TO DO
The lines wanted run from the first one below through the one with "Task: Click the product". Return them exactly.
┏━━
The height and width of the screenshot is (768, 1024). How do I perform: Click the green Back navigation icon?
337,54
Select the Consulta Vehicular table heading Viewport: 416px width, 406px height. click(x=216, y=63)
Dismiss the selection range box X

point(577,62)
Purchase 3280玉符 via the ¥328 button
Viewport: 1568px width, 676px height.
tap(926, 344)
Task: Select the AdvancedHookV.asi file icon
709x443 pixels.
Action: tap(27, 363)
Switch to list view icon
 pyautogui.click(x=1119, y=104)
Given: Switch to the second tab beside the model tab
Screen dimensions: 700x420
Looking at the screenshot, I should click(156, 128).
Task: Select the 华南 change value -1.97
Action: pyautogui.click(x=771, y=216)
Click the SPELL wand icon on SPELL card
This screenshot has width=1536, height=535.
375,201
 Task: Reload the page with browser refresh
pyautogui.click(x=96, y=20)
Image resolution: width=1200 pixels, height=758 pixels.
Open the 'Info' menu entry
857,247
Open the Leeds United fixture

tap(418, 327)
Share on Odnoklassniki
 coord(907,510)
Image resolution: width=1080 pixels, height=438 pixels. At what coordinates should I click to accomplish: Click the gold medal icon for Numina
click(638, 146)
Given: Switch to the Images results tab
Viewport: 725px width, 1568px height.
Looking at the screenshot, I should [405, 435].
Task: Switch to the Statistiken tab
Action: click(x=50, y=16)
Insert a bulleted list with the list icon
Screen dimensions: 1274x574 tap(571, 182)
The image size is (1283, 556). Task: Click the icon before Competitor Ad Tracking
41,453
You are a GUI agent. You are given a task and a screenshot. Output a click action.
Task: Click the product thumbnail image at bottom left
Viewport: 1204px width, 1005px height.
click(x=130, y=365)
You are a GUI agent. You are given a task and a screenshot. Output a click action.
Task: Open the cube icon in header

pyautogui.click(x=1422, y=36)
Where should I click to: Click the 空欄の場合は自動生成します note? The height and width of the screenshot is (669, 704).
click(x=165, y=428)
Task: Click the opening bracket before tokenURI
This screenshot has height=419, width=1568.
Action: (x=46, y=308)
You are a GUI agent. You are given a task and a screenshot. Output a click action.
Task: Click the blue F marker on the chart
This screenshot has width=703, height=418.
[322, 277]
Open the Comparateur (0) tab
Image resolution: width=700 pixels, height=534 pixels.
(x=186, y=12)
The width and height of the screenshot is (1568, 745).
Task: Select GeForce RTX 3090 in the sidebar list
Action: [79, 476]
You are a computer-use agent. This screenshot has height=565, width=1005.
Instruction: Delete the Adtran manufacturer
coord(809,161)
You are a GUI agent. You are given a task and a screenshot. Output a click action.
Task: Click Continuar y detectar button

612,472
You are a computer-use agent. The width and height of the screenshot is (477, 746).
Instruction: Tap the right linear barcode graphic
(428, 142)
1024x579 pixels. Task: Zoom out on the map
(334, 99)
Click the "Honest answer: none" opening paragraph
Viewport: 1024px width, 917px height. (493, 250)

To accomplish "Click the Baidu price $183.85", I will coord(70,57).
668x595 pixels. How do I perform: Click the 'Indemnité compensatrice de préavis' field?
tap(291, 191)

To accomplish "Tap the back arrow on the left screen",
┗━━
COMPLETED EXERCISE
The height and width of the screenshot is (768, 1024). How do I perform: Click the green Back navigation icon?
337,54
Select the Consulta Vehicular table heading Viewport: 416px width, 406px height. click(x=216, y=63)
Dismiss the selection range box X

point(577,62)
Purchase 3280玉符 via the ¥328 button
Viewport: 1568px width, 676px height.
tap(926, 344)
Task: Select the AdvancedHookV.asi file icon
709x443 pixels.
Action: tap(27, 363)
Switch to list view icon
 pyautogui.click(x=1119, y=104)
Given: Switch to the second tab beside the model tab
Screen dimensions: 700x420
Looking at the screenshot, I should click(156, 128).
Task: Select the 华南 change value -1.97
Action: pyautogui.click(x=771, y=216)
Click the SPELL wand icon on SPELL card
This screenshot has width=1536, height=535.
375,201
 Task: Reload the page with browser refresh
pyautogui.click(x=96, y=20)
Image resolution: width=1200 pixels, height=758 pixels.
Open the 'Info' menu entry
857,247
Open the Leeds United fixture

tap(418, 327)
Share on Odnoklassniki
 coord(907,510)
Image resolution: width=1080 pixels, height=438 pixels. At what coordinates should I click to accomplish: Click the gold medal icon for Numina
click(638, 146)
Given: Switch to the Images results tab
Viewport: 725px width, 1568px height.
Looking at the screenshot, I should [405, 435].
Task: Switch to the Statistiken tab
Action: click(x=50, y=16)
Insert a bulleted list with the list icon
Screen dimensions: 1274x574 tap(571, 182)
The image size is (1283, 556). Task: Click the icon before Competitor Ad Tracking
41,453
You are a GUI agent. You are given a task and a screenshot. Output a click action.
Task: Click the product thumbnail image at bottom left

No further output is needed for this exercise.